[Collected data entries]

##########

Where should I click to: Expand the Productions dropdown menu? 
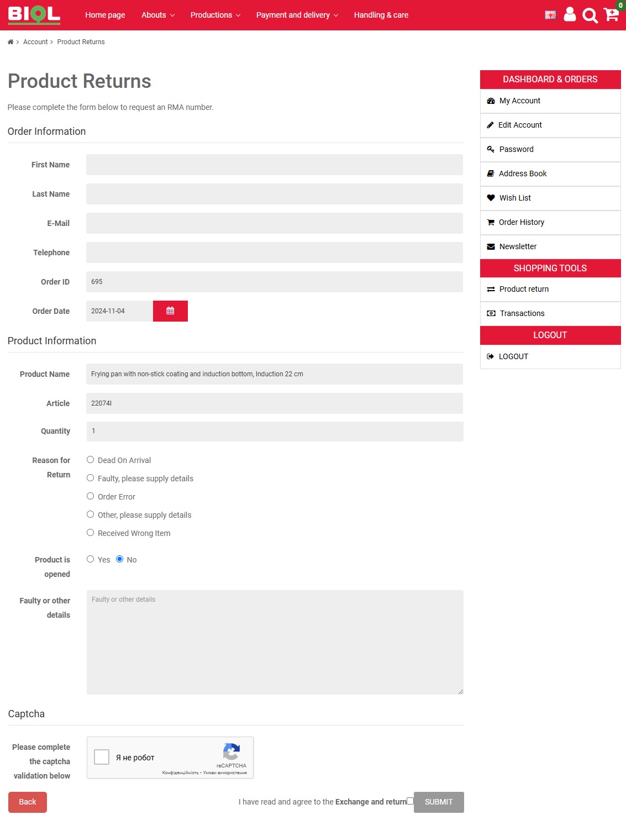[215, 15]
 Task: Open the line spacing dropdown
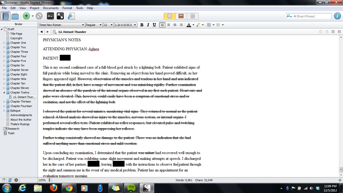tap(125, 25)
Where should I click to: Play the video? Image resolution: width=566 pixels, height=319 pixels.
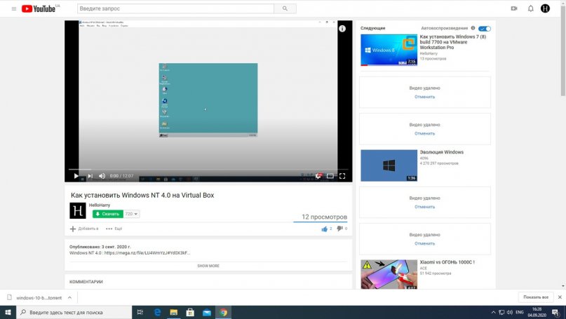click(76, 176)
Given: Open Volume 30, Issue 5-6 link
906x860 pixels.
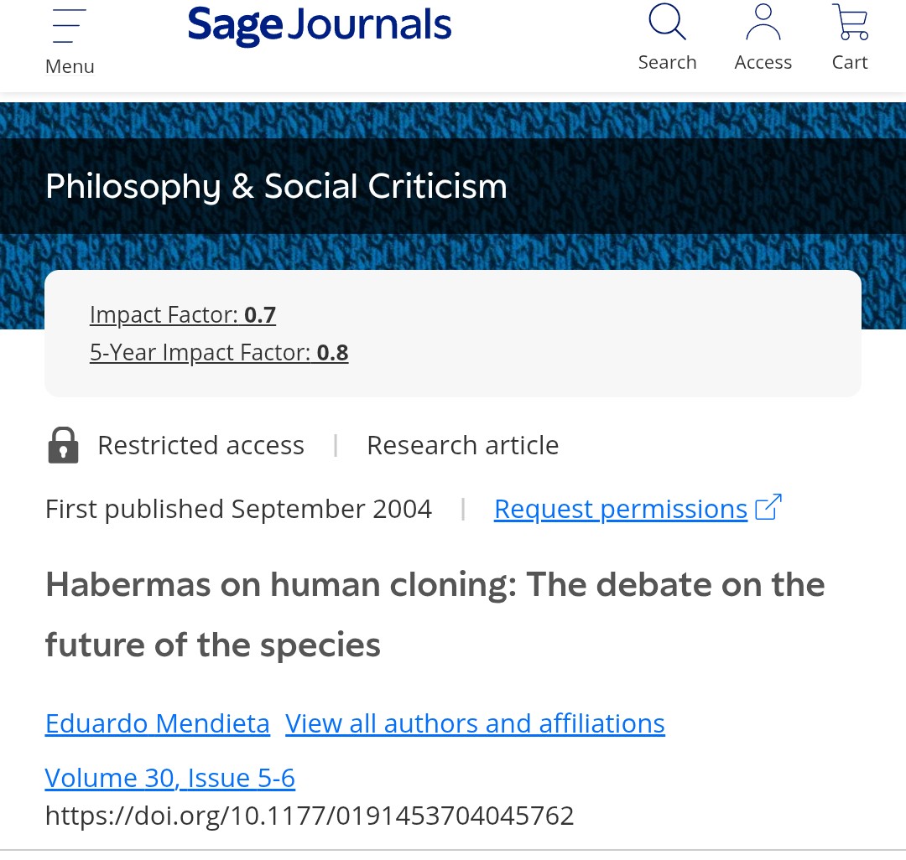Looking at the screenshot, I should click(x=169, y=778).
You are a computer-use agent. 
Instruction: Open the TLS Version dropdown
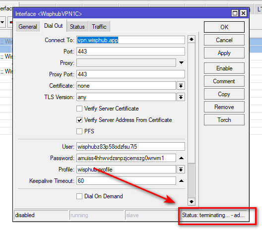click(181, 97)
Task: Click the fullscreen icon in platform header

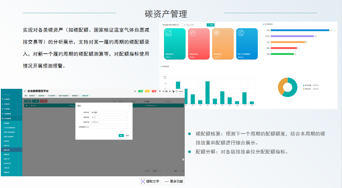Action: click(x=170, y=91)
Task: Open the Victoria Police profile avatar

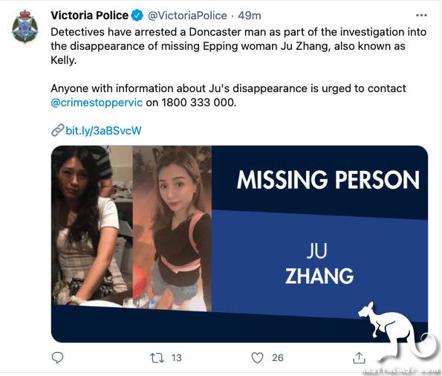Action: (25, 27)
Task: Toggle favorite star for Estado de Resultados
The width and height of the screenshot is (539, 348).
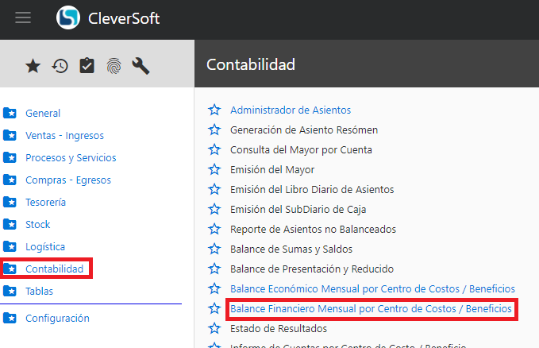Action: 214,328
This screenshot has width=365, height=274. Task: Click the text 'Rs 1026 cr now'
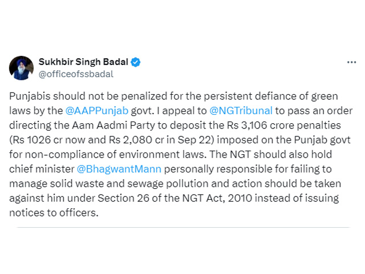coord(56,140)
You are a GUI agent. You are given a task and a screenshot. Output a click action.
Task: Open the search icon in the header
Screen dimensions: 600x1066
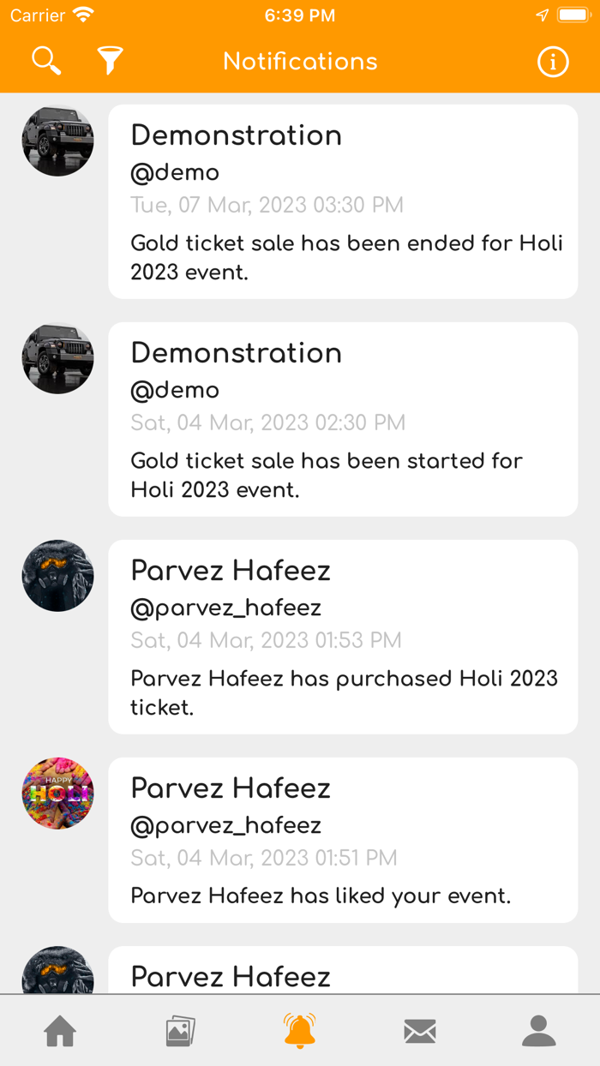(x=46, y=61)
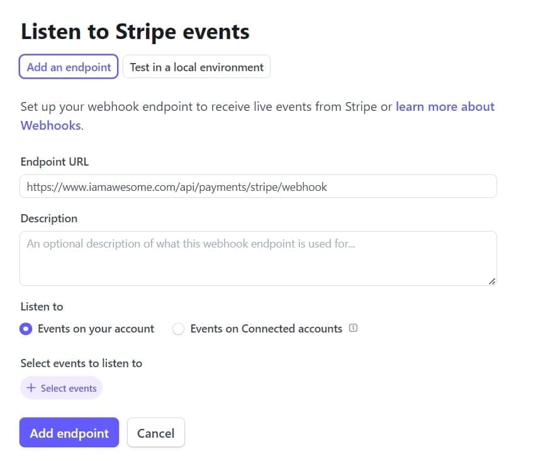548x461 pixels.
Task: Open the 'Select events' event picker
Action: coord(61,388)
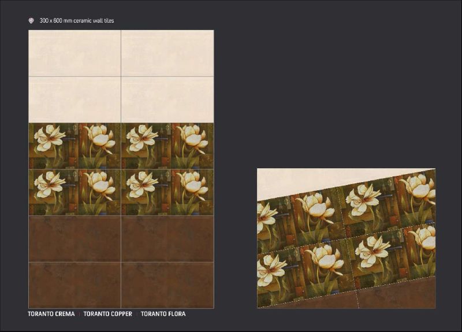Pick the bottom-left copper tile
Image resolution: width=462 pixels, height=332 pixels.
74,285
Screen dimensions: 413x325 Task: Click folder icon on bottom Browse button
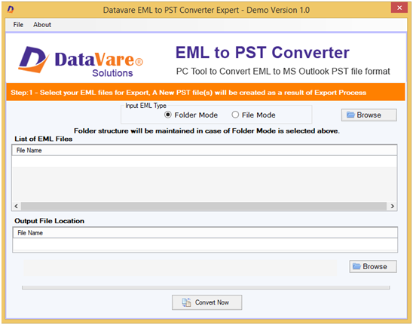pos(356,266)
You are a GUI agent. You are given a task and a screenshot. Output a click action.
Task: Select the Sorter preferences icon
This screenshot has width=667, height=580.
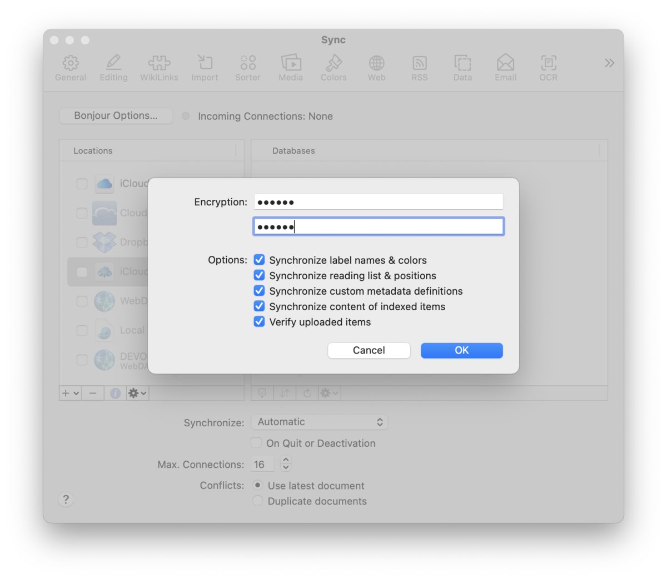tap(247, 68)
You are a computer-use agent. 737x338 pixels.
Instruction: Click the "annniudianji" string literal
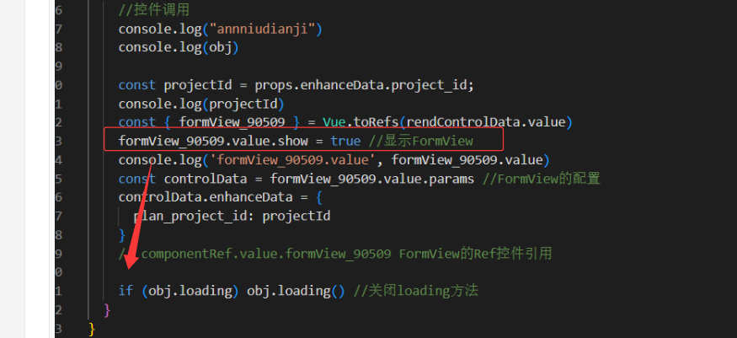click(262, 30)
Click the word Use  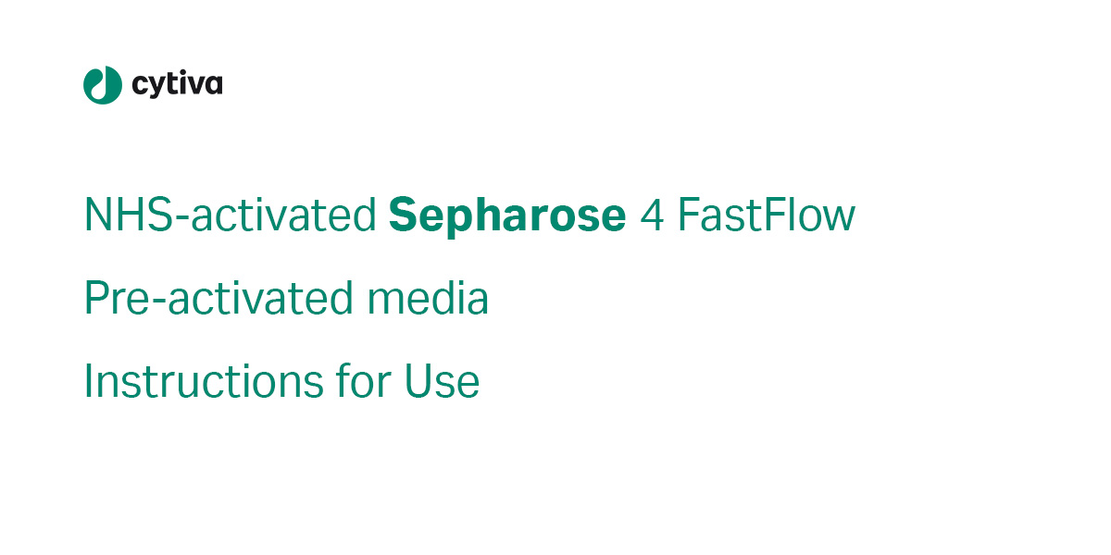(x=442, y=383)
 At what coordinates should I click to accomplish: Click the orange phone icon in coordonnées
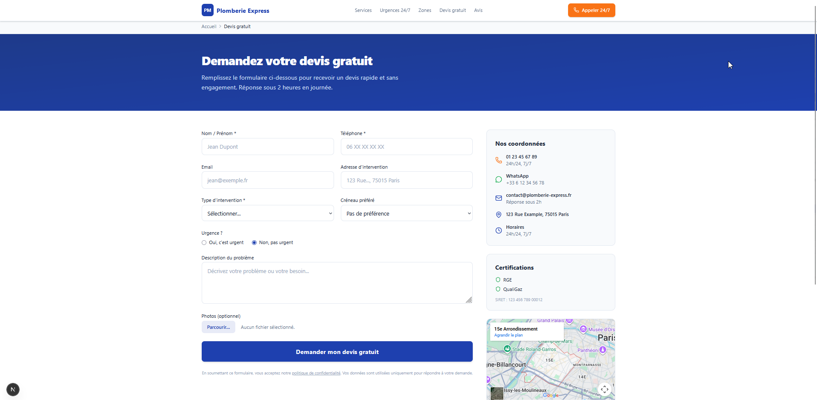coord(498,160)
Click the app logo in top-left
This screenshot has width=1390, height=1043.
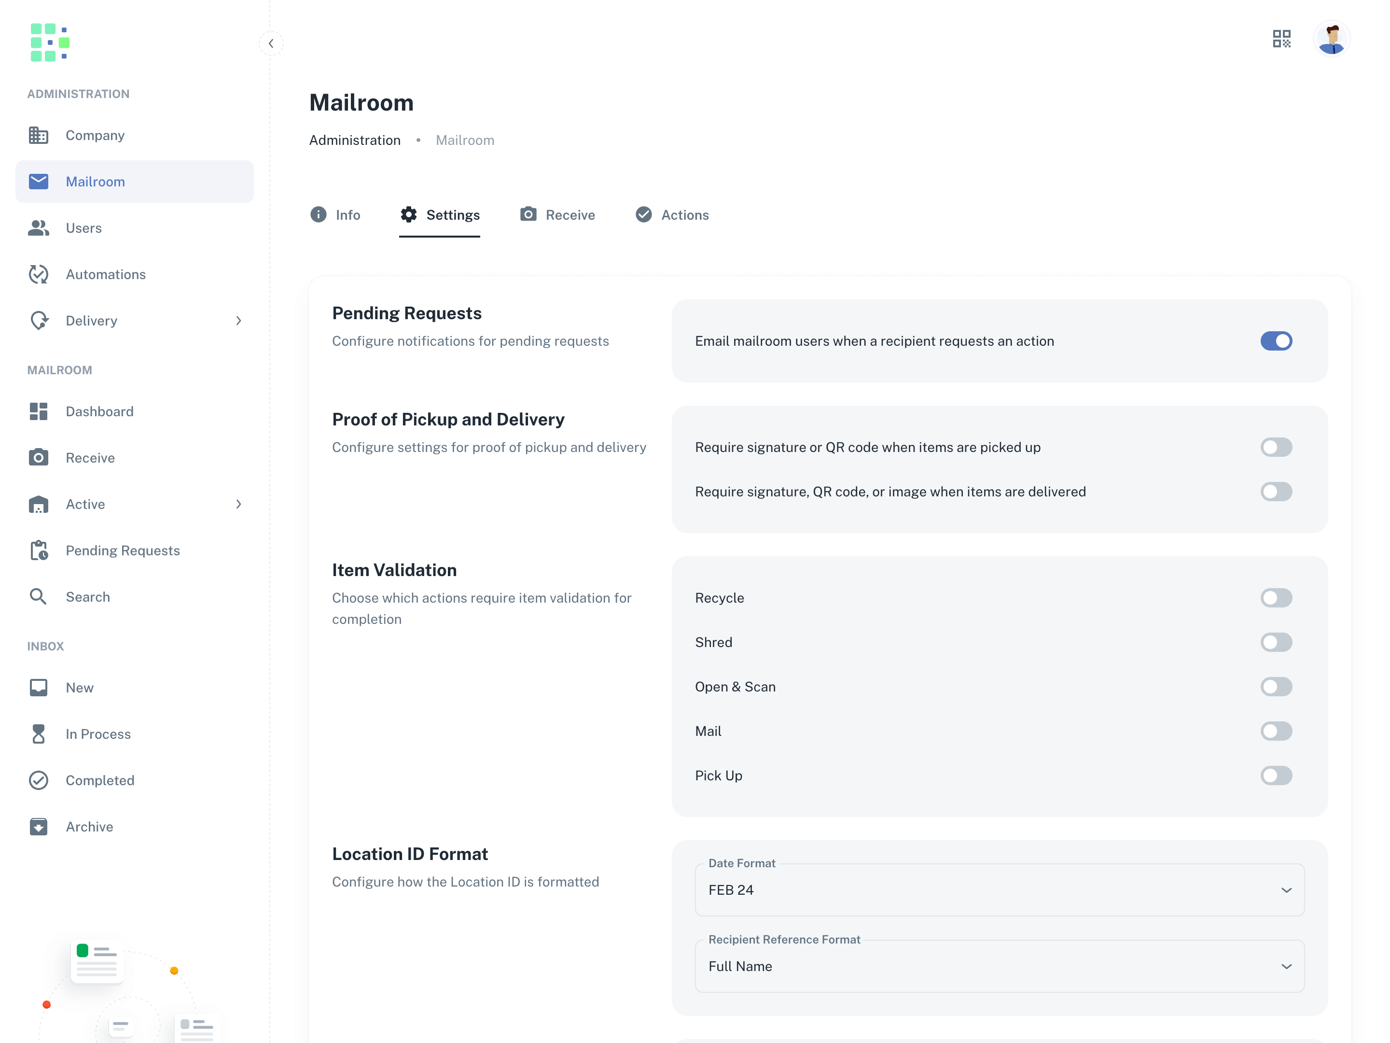50,43

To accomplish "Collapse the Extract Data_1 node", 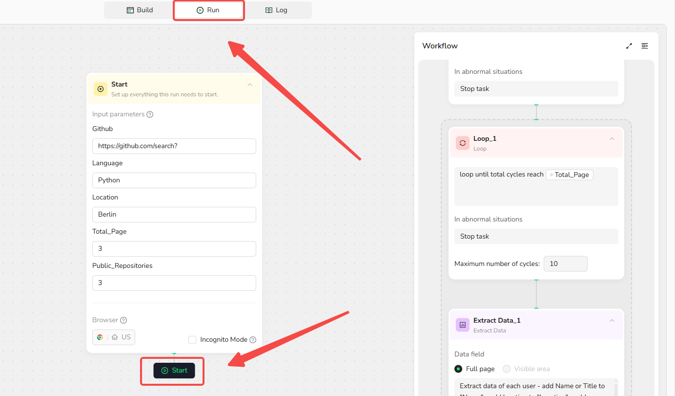I will [x=612, y=321].
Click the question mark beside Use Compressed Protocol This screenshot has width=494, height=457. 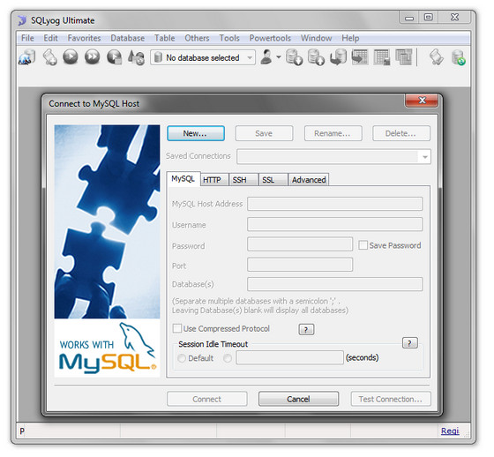tap(306, 329)
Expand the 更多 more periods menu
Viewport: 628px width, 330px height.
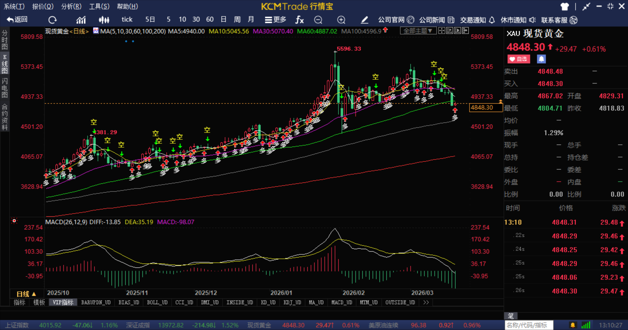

##########

## EXERCISE DESCRIPTION
Only the lines from the one containing "Expand the 更多 more periods menu" through the final line of the data are to be written out, exactly as they stand and without pictures.

## FINISHED EXERCISE
Expand the 更多 more periods menu
Viewport: 628px width, 330px height.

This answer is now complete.